━━━ THE DATA

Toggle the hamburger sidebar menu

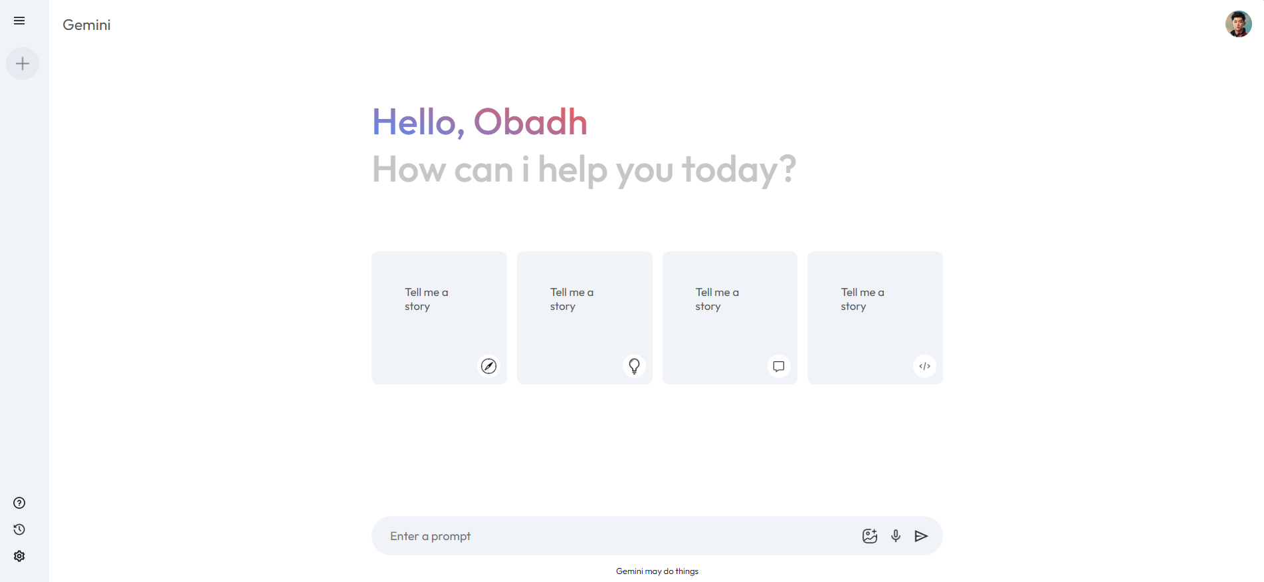(19, 21)
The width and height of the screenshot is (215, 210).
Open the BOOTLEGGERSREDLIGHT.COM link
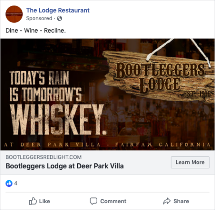point(43,157)
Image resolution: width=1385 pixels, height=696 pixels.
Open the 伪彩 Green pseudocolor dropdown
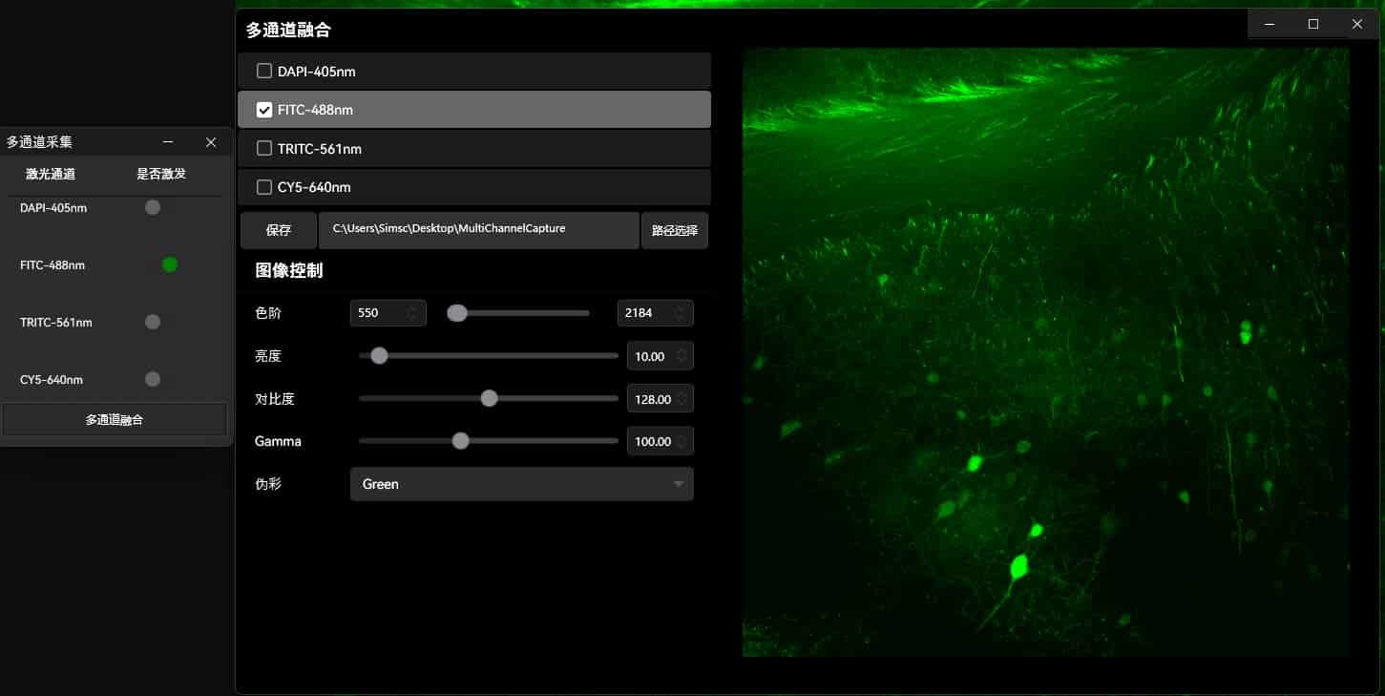(x=521, y=484)
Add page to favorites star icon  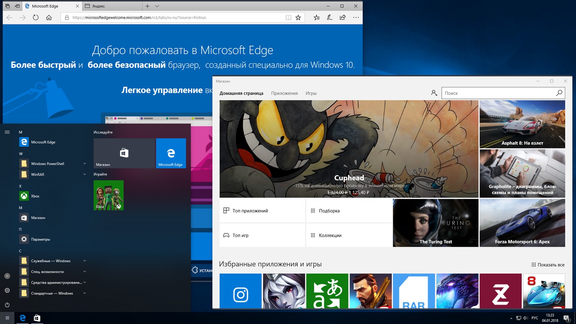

━━━━━━

Pull out the lines above in which the word "width" appears.

- **EXERCISE ANSWER**
The width and height of the screenshot is (215, 210).
Image resolution: width=1385 pixels, height=696 pixels.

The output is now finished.